(Saved data entries)
__________

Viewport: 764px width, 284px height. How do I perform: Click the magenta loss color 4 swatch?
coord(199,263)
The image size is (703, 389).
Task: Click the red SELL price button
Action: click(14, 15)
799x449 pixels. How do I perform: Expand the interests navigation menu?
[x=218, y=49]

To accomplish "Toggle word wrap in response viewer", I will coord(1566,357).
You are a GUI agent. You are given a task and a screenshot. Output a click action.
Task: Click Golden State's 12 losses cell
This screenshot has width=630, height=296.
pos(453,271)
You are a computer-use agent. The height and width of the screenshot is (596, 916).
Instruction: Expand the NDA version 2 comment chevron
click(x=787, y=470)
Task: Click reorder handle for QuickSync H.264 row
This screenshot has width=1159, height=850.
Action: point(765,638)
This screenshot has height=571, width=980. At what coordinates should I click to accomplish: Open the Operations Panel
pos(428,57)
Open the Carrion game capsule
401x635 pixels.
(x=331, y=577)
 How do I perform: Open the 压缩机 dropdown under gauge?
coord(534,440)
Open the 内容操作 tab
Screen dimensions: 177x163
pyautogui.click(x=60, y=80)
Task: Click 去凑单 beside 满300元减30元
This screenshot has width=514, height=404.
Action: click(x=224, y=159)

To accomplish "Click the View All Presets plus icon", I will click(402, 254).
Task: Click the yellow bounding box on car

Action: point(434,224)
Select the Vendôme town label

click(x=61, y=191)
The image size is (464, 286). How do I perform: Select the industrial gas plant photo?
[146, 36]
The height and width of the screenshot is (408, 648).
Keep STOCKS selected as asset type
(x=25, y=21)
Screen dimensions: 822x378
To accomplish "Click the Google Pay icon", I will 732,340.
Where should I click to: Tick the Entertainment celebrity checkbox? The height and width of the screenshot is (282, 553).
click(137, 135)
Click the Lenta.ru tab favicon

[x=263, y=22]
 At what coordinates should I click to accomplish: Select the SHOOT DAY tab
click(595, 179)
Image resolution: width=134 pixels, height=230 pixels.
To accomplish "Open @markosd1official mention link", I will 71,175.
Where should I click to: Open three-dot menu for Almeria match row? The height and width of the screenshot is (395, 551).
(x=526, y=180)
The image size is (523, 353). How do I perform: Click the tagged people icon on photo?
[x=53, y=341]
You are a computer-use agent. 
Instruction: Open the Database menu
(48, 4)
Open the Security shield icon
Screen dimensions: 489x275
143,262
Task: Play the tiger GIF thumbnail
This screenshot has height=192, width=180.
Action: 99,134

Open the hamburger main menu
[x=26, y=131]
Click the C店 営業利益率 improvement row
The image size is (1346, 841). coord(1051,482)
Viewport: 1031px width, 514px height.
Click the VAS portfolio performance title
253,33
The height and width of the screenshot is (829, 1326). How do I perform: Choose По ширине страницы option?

__________

* PROMPT *
Only the line containing "Open the hamburger main menu" and the lines after it, up to and including the last line of the data, should appear in the answer, exactly as written.

* EXERCISE RESULT *
Open the hamburger main menu
[x=26, y=131]
Click the C店 営業利益率 improvement row
The image size is (1346, 841). coord(1051,482)
Viewport: 1031px width, 514px height.
Click the VAS portfolio performance title
253,33
The height and width of the screenshot is (829, 1326). How do I perform: Choose По ширине страницы option?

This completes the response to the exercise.